By following these steps, you lay the groundwork for building a solid business credit profile that can unlock a range of financial opportunities and industry relationships.
Apply for a business credit card
Obtaining a business credit card offers numerous advantages, particularly when it comes to establishing and enhancing your business credit profile. Not only can business credit cards help you earn rewards on everyday business expenses, but many top cards also provide enticing welcome bonuses.
Regardless of the specific credit card you choose for your business, responsible management is key. It is crucial to prioritize timely payments and steer clear of late payment issues. Additionally, maintaining a low credit utilization ratio is essential. A high balance-to-credit-limit ratio can negatively impact your business credit score under certain business credit scoring models. By practicing responsible credit card management, you can maximize the benefits and protect the health of your business credit profile.
Open tradelines with vendors
Applying for trade credit from vendors and suppliers is another effective method to establish your business credit. Here’s a step-by-step guide on how to go about it:
- Search for vendors and suppliers that offer net repayment terms, e.g., net 30, 60, or 90.
- Confirm that the company reports activity to one or more of the major business credit bureaus (Dun & Bradstreet, Experian Business, or Equifax Small Business).
- Apply for a tradeline.
- Use your tradeline to purchase supplies, inventory, or other materials on credit for your business.
- Never pay late.
Do note that you may need to establish several vendor tradelines to be eligible for a business credit score. To qualify for a Dun & Bradstreet Paydex score, for example, your business must have at least two supplier tradelines and three credit experiences on your credit report.
Pay on time, preferably early
Payment history is the most important factor that influences your credit score — both business and personal. For personal credit scores, payment history accounts for 35% of your FICO score. Paydex scores, on the other hand, measure a business’s past payment performance. On-time payments, therefore, are a must if you want to earn and maintain a good credit score.
However, with some business credit scores, you might receive an added boost when you pay your credit obligations early. The only way to earn a perfect Paydex score of 100, for example, is to have a history of early payments on your Dun & Bradstreet credit report.

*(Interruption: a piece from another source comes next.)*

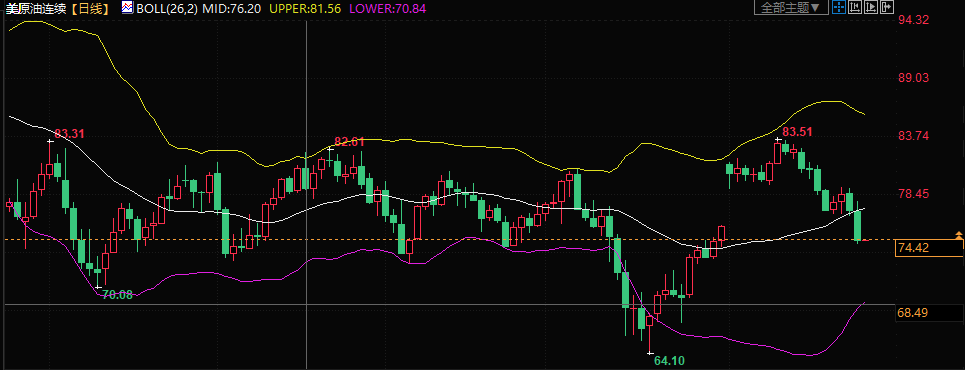Click the 83.51 high price marker
Image resolution: width=965 pixels, height=370 pixels.
click(x=797, y=131)
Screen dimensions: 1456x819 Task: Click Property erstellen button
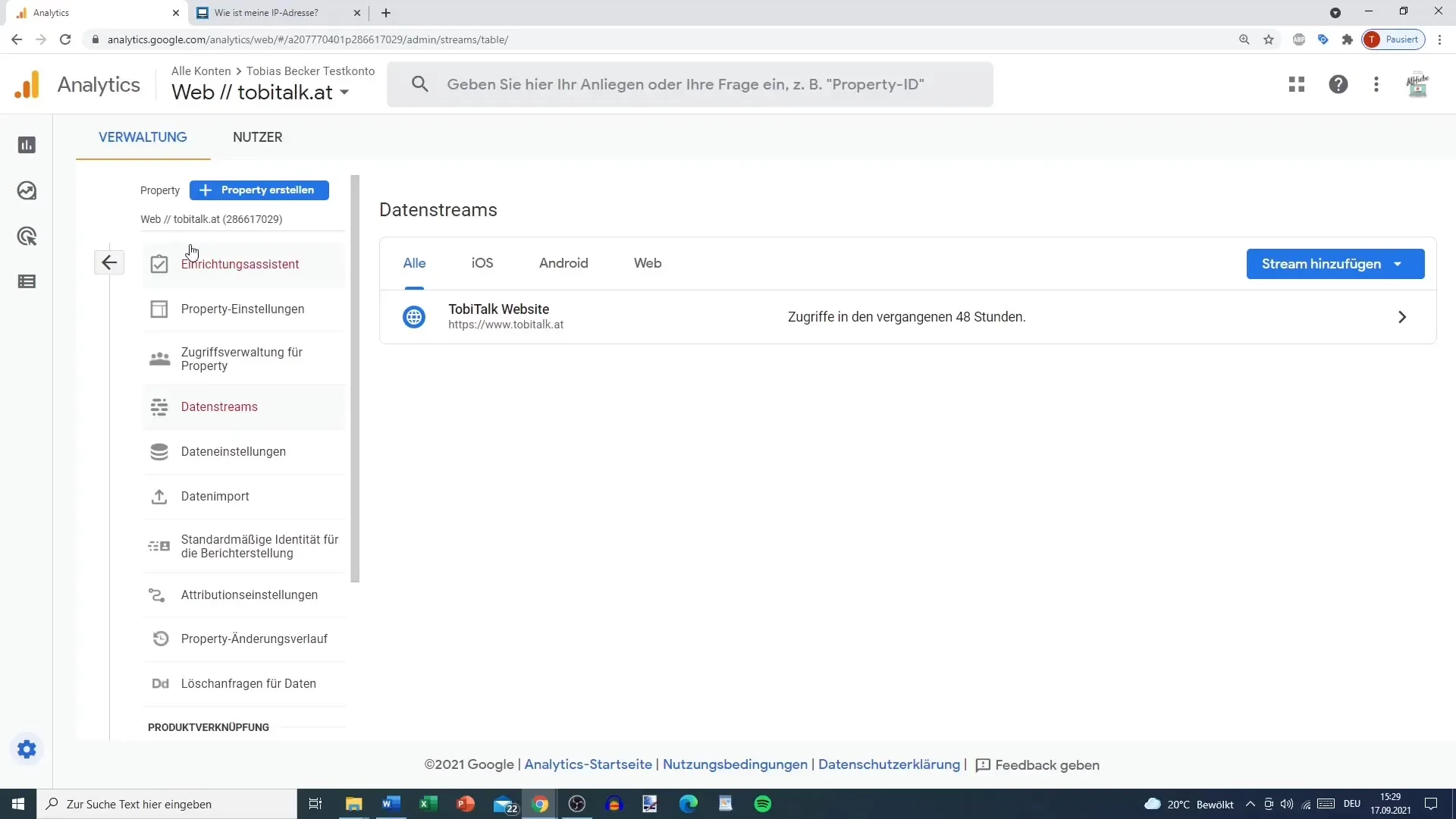point(259,190)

Monitor your business credit report
Just as it’s important to monitor the health of your personal credit report and score, you also should keep an eye on your business credit information. Mistakes and fraud can happen despite the business credit bureaus’ best efforts. And when errors appear on your business credit reports, they can harm your business credit scores.
Checking your business credit report won’t affect your business credit score. However, there might be a cost associated with reviewing your business credit information depending on how you access it. Here are a couple of resources you can use to check your business credit online:
- Dun & Bradstreet: CreditSignal provides free access to four of your Dun & Bradstreet scores for 14 days, then alerts you when your business credit scores or reports change. (Paid business credit-monitoring options are available from $15 per month.)

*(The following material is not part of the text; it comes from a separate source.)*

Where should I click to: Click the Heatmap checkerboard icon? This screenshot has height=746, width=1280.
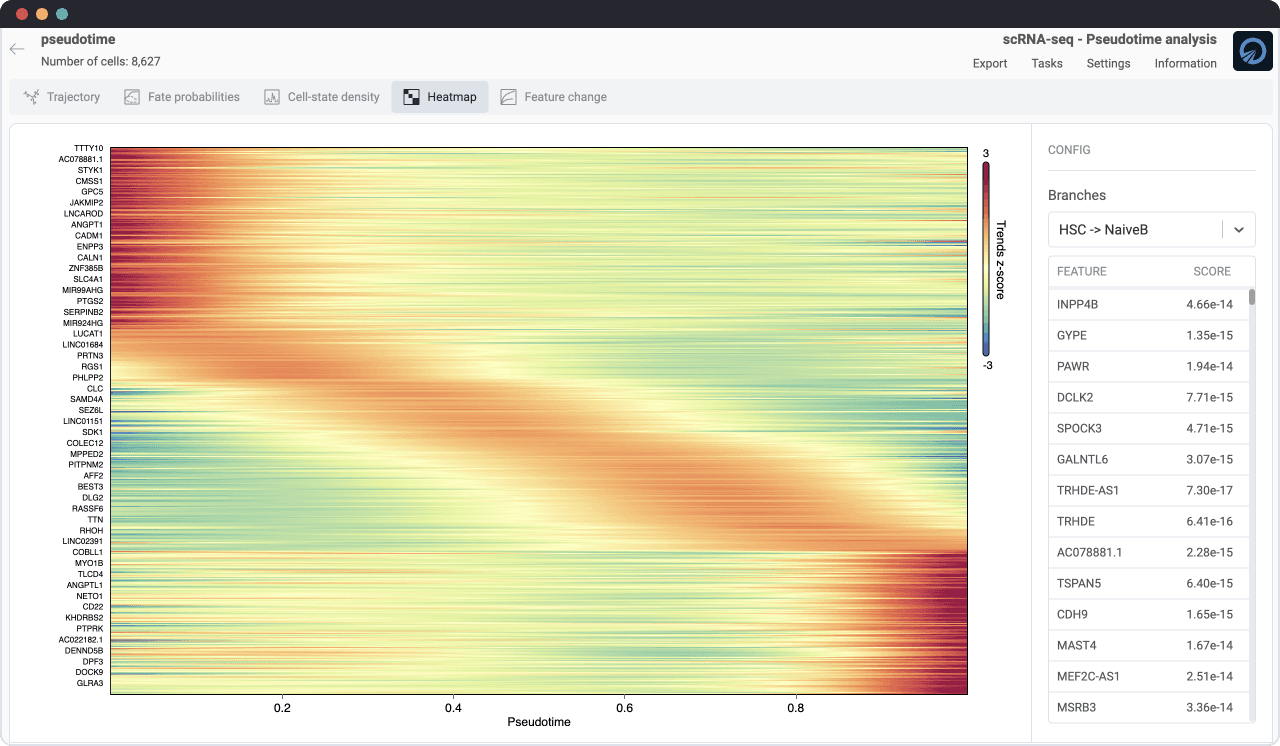(x=411, y=97)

- Nav: Nav provides free business credit-monitoring services and access to your Equifax business report and Experian Intelliscore summary. (Paid business credit-monitoring options are available from $49.99 per month/$189 per year.)

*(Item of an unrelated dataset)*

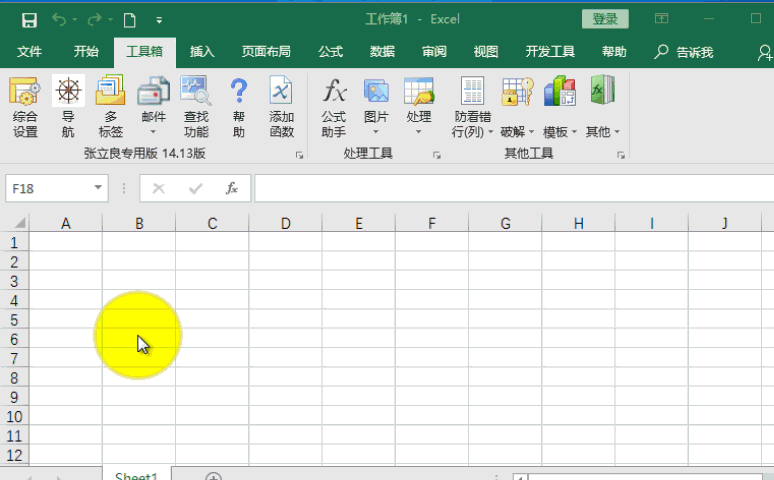The height and width of the screenshot is (480, 774).
Task: Open the 公式助手 fx tool
Action: [333, 107]

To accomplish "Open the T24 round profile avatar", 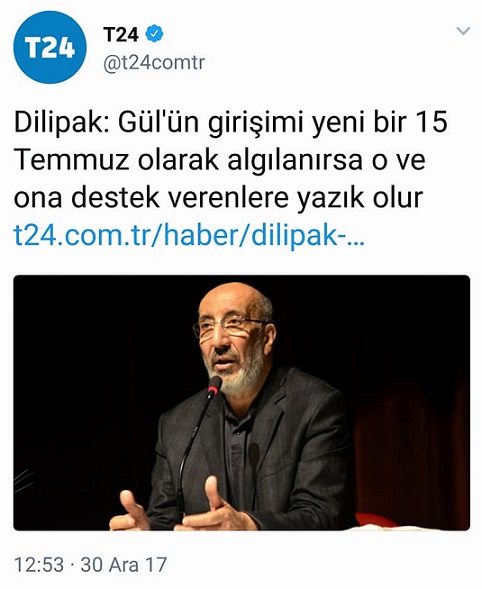I will click(50, 47).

You can also contact the other business credit bureaus to purchase copies of your business credit reports and scores.
If you discover inaccurate data on your business credit reports, you should dispute those items with the appropriate business credit bureau as soon as possible.
Credit score bureaus don’t reveal the exact formulas that determine your business credit scores. However, we know that registering your business, applying for business credit cards and opening tradelines with vendors can help build your business credit. Once you’ve completed those steps, try to pay early (or at least on time) and periodically monitor your business credit report.